O Globo
Em café da manhã com jornalistas, presidente
demonstra incômodo com entraves para colocar em marcha projeto de Estado como
indutor do crescimento
No café da manhã com jornalistas para
marcar os primeiros 100 dias de seu terceiro mandato, Lula disse que a próxima
obsessão da gestão, tão logo ele volte da China, será em colocar em marcha um
ambicioso programa de crédito para destravar o crescimento econômico. Todas as
falas do presidente, no entanto, demonstram que ele tem consciência de como a
taxa de juros e a inflação ainda não domada são fatores que podem impedir a
concretização dessa promessa.
O desconforto reiterado com o Banco Central
e o ruído causado pela declaração a respeito da possibilidade de rever as metas
de inflação para propiciar a queda de juros vêm dessa constatação.
Não é o BC o único obstáculo para que Lula
possa, de fato, deixar de olhar para o passado — tanto para as realizações de
seus governos anteriores quanto para os embates com Jair Bolsonaro e Sérgio
Moro — e passar a falar apenas de futuro e de novas ideias para o Brasil. O
Congresso também é um fator de incerteza quanto ao apoio de que o petista
dispõe para descortinar esse tal futuro, sobre o qual o próprio governo
demonstra não ter total clareza.
Ao flertar com a ideia de que o governo possa vir a propor o aumento da meta de inflação na próxima reunião do Conselho Monetário Nacional, Lula acaba criando mais ruído e dificultando que a inflação caminhe para algo mais próximo da meta. Fernando Haddad e Simone Tebet trabalham para fechar o texto do arcabouço fiscal e mandá-lo para o Congresso.
Avaliam que, tal qual foi desenhada pela
Fazenda, a proposta será aprovada, com votos até da oposição. Qual o entrave?

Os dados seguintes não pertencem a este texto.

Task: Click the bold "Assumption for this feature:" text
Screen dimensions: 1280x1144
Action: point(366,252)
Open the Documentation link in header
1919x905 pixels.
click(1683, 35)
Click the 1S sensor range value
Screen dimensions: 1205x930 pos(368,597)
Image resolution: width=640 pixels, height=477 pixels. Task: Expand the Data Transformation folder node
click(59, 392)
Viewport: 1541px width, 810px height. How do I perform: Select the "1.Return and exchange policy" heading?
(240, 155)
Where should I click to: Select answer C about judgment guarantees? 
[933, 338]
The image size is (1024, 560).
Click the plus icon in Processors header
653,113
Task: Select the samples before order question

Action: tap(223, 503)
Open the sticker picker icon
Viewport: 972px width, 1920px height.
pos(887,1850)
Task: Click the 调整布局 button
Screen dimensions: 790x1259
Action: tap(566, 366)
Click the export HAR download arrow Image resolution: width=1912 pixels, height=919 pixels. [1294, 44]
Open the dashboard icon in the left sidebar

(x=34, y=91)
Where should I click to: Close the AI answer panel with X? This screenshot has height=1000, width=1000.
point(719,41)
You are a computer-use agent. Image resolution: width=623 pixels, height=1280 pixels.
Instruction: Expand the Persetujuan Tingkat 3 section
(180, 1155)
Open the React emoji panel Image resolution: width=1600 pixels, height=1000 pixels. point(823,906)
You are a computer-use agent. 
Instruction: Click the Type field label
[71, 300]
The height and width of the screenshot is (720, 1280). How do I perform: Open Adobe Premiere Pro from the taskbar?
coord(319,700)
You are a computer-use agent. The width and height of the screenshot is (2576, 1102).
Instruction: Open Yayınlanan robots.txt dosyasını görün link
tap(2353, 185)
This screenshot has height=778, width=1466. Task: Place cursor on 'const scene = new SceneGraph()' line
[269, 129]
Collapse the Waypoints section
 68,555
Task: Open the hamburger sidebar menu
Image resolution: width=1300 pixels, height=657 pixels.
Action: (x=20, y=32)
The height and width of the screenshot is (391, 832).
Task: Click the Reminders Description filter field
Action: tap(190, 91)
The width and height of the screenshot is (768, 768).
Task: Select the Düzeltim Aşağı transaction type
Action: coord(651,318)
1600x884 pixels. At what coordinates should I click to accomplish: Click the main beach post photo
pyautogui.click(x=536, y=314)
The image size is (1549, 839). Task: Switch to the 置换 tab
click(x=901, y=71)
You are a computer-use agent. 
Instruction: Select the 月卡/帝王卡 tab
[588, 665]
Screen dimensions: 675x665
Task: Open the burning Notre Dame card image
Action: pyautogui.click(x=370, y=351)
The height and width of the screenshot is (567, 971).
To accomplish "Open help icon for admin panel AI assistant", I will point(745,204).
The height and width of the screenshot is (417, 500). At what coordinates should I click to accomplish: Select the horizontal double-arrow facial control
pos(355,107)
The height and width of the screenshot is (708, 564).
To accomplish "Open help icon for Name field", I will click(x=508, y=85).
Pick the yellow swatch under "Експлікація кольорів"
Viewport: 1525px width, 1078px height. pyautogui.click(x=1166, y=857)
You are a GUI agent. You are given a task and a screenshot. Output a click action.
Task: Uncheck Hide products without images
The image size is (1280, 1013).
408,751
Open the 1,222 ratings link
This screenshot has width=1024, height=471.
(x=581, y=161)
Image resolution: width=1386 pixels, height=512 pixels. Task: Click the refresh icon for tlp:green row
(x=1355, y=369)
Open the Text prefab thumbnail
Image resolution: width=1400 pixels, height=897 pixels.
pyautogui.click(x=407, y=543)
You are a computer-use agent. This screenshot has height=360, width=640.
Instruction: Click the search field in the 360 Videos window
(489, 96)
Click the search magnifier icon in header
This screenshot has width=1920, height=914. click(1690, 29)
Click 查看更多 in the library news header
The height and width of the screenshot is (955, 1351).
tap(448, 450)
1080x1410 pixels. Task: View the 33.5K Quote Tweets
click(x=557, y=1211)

Dentro do próprio governo não param as tentativas de mexer no texto, tornando
os compromissos fiscais mais frouxos, antes mesmo de o projeto atravessar a
Praça dos Três Poderes.
Quando Lula diz que a reforma do Ensino
Médio não será
revogada, mas aprimorada, demonstra ter consciência de que o
Congresso atual não espelha a pressão dos grupos de esquerda que historicamente
militam na Educação. Portanto, não seria possível simplesmente rasgar o que foi
aprovado no governo Michel Temer.
Desenhar o futuro com o qual o presidente
se comprometeu depende de que todo o governo caia na real e compreenda esse
contexto. Como diria Renato Russo, "o futuro não é mais como era
antigamente". Vale para a possibilidade de fazer política econômica
indutora do crescimento depois que Dilma Roussef falhou nesse propósito e gerou
recessão histórica, vale para a ideia (passadista, e não futurista) de botar
abaixo tudo que foi aprovado nos últimos anos. É preciso remover o entulho
imposto por decretos e portarias por Bolsonaro e aceitar que, o que foi
aprovado pelo Legislativo, tem legitimidade. E tocar o barco.
Olhar para a frente, no governo Lula 3,
significa investir na agenda de fortalecimento da democracia e no resgate das
políticas de direitos humanos e tornar compatível o combate à desigualdade
social aprovado nas urnas com a responsabilidade fiscal sem a qual qualquer
governo, de esquerda ou de direita, fracassa. E uma das frases cabais de Lula
nesta quinta-feira foi: “Não vou fracassar”.
Assegurar a última premissa depende, por
mais que o presidente e setores do PT torçam o nariz para isso, de aprovar um
marco fiscal crível, mas não leniente com todo e qualquer gasto.A última
tentativa de setores que se opõem a Haddad na Esplanada e seu entorno e excluir
do controle de gastos uma série de outras rubricas, inclusive os fundos. A
equipe econômica finca o pé na proposta inicial.
Se quiser deslanchar com seu governo sem
ficar preso ao "Coiso", à "Coisa" e nem ao fantasma da
reedição do dilmismo, Lula terá de dar apoio total a Haddad nessa negociação
com o Congresso, que não será um passeio no bosque.